Este horário também é favorável para tratar daqueles assuntos chatos, como a ida ao banco, aos correios ou à loja do prestador de telecomunicações. Nesses momentos de espera, junto ao balcão, observo atentamente as dinâmicas assistente/cliente e congratulo-me por prestar atendimento exclusivamente telefónico. Em suma, sou feliz.
Domingo à noite. Para muitos, é tempo para relaxar, ver aquele episódio da série pirateada. Para outros, talvez, tempo para preparar a(s) marmita do(s) dia(s) seguinte(s). Também haverá aqueles para quem a noite de domingo é o momento depressivo da semana, véspera do temido regresso ao trabalho.

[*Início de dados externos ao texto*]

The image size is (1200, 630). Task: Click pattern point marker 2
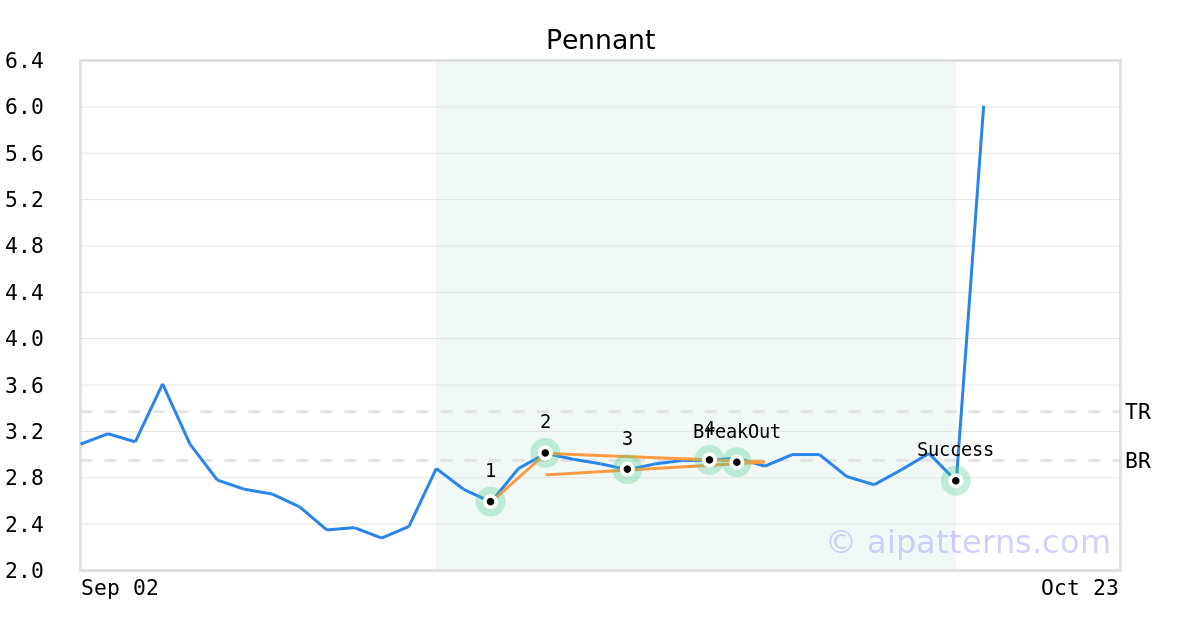click(x=545, y=453)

Para mim, desde a semana passada, domingo à noite é segunda de manhã. Confusos? Eu também estou. Daqui a uma hora e pouco, meto-me a caminho do emprego. Amanhã, quando o Facebook estiver repleto de posts de ódio à manhã de segunda-feira, correndo tudo bem, eu estarei a dormir.
A ideia de trabalhar à noite sempre me causou uma certa espécie. Durante muitos anos, vi o meu pai trabalhar por turnos e aquilo fazia-me confusão. Dormir de dia, claramente, não funcionaria para mim.
Nos dias anteriores à minha estreia no nightshift, pensei em várias questões:
1. como vou fazer a transição para o turno nocturno?
2. o que comer de madrugada/ antes de ir dormir/ ao acordar?
3. ir para a cama imediatamente após o turno ou tentar fazer coisas durante a manhã?
4. que vida social conseguirei ter durante a semana?
5. como orientar a minha vida ao fim de semana?
Depois de muito pensar, delineei a seguintes estratégias, as quais iria seguir à risca:
1. vou sair sábado à noite, deitar-me de manhã e acordar, fresca que nem uma alface, no fim da tarde de domingo.
2. sopa, fruta, iogurtes/ um pequeno almoço leve/ uma refeição equilibrada, completa.
3. tentar aproveitar a manhã, claro: ver séries, arrumar coisas, tratar da roupa, passear, tomar esse pequeno almoço fora enquanto se lê um livro.
4. combinar cafés à noite, antes de ir trabalhar.
5. aproveitar o embalo, repetir as rotinas para retomar o mesmo turno com energia.
Feito o balanço da primeira semana, aqui fica a triste verdade:
1. a saída à noite ficou inviabilizada por uma mudança de casa mais complicada do que se supunha. As dores musculares e de coração atiraram-me à cama relativamente "cedo". Fui trabalhar esgotada e com um delay cerebral assustador.
2. sandes e iogurtes/ Nestum em modo argamassa/ take away do Pingo Doce.
3. quase sempre, caí na cama mal cheguei a casa.
4. vida social inexistente.
5. saí durante o dia e dormi à noite.
Posto isto, a poucas horas de começar uma nova semana de trabalho, diria que está tudo bem. Gosto de ver o copo meio cheio. De café, se faz favor.